**Extract provided:**
○ ○ ○ ○

Uber burned through its entire 2026 AI coding budget in four months. A month later, the company cut roughly 23% of its people division, specifying that those reductions had nothing to do with AI. The sequence, captured in TechCrunch's reporting on the current layoff cycle, is the clearest concrete accounting in the public data of where the AI money went and where the people went, and the two do not line up as a single story (The AI layoff wave is becoming a powder keg).
That gap shows up everywhere else in the numbers. Through mid-2026, the TrueUp recruiting and layoff tracker counted roughly 363 tech-company layoff events affecting about 150,000 people, a pace of nearly 974 workers per day, about 44% faster than the same point in 2025. Challenger, Gray & Christmas, the outplacement firm, reported that May 2026 alone brought roughly 40,000 tech cuts, the highest single month in two years, and that AI was the most-cited reason for layoffs across every industry for the third consecutive month, according to the TechCrunch write-up.
The on-record skeptics are now saying the two trends do not fit. Jack Dorsey, who as Block's CEO oversaw a near-halving of staff earlier this year, publicly admitted on X that Block had over-hired during the pandemic. Marc Andreessen, interviewed on the Stebbings podcast and cited in the piece, called AI the "silver bullet excuse" for cuts and floated 25/50/75% overstaffing estimates for large companies, well above what any working AI deployment would absorb, in his telling. Their argument, the centerpiece of the TechCrunch piece, is that the gap between record profits and record layoffs is hard to explain if AI is doing the work the announcements claim it is.

○ ○ ○ ○

**Material provided:**
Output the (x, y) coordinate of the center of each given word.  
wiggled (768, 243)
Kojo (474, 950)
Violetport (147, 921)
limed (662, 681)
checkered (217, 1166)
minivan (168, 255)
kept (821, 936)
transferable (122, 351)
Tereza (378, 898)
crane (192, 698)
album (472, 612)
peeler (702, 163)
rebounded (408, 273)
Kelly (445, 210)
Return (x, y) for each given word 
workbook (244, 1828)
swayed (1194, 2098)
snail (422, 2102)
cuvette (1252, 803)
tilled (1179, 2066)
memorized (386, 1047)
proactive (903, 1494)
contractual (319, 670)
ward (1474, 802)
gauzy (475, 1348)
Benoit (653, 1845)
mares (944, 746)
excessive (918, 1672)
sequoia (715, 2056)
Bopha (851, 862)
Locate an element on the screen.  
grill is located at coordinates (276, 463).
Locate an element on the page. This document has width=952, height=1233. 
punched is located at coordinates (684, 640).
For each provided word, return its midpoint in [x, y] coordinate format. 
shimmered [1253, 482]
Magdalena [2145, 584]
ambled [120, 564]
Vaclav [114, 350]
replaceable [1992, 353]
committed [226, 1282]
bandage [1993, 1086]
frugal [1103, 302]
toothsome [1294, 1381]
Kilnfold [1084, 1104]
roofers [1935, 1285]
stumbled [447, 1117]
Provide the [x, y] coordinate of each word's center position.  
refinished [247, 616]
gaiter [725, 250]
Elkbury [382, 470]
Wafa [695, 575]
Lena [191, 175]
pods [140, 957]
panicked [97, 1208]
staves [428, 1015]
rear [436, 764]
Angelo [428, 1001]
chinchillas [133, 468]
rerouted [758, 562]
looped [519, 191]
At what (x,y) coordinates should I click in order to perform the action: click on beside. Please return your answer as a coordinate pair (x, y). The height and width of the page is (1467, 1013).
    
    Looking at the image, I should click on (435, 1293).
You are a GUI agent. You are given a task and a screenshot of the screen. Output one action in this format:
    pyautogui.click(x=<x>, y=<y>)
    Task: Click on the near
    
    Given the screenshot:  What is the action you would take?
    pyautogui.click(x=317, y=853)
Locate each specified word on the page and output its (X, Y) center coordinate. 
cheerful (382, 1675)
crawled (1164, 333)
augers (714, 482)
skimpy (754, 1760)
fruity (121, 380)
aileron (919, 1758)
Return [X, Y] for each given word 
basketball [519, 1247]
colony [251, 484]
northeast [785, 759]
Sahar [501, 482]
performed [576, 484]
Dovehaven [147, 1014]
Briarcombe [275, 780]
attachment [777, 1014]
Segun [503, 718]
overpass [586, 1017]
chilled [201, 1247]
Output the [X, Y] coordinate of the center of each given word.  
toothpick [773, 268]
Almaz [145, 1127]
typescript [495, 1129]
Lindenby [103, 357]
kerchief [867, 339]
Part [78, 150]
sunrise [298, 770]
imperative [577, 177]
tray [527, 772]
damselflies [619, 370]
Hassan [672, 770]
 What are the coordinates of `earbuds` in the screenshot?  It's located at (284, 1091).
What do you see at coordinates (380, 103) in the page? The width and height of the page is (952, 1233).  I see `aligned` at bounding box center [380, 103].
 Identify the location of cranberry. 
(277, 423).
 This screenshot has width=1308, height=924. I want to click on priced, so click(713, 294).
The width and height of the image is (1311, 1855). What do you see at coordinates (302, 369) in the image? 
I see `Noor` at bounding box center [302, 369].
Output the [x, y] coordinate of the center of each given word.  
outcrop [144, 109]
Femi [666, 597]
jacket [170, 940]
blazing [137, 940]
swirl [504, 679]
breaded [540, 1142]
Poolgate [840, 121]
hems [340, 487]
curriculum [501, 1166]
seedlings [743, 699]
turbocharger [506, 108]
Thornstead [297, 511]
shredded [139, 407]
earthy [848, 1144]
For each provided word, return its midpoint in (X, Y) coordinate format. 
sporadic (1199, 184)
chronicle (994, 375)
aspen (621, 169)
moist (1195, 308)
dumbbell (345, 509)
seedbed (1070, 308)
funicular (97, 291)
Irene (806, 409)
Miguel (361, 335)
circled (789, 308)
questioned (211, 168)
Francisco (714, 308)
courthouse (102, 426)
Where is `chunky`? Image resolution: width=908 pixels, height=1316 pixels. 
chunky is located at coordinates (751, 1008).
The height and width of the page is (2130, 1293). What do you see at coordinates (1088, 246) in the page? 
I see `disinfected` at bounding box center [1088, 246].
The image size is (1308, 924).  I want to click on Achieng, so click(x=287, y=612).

○ ○ ○ ○

**What you need to do:**
(a) Answer these questions using the layoffs article, one answer per line, marked (i), (ii) and (iii):
(i) How many months did it take Uber to burn through its entire 2026 AI coding budget?
(ii) Which outplacement firm reported roughly 40,000 tech cuts in May 2026?
(iii) On which podcast was Marc Andreessen interviewed?
(b) Copy word for word the part of the layoffs article that opens with the words containing "Uber burned through" and closes with "a powder keg).".
Answer from the layoffs article only, not from the rows.

**Answer list:**
(a)
(i) Four months
(ii) Challenger, Gray & Christmas
(iii) The Stebbings podcast

(b)
Uber burned through its entire 2026 AI coding budget in four months. A month later, the company cut roughly 23% of its people division, specifying that those reductions had nothing to do with AI. The sequence, captured in TechCrunch's reporting on the current layoff cycle, is the clearest concrete accounting in the public data of where the AI money went and where the people went, and the two do not line up as a single story (The AI layoff wave is becoming a powder keg).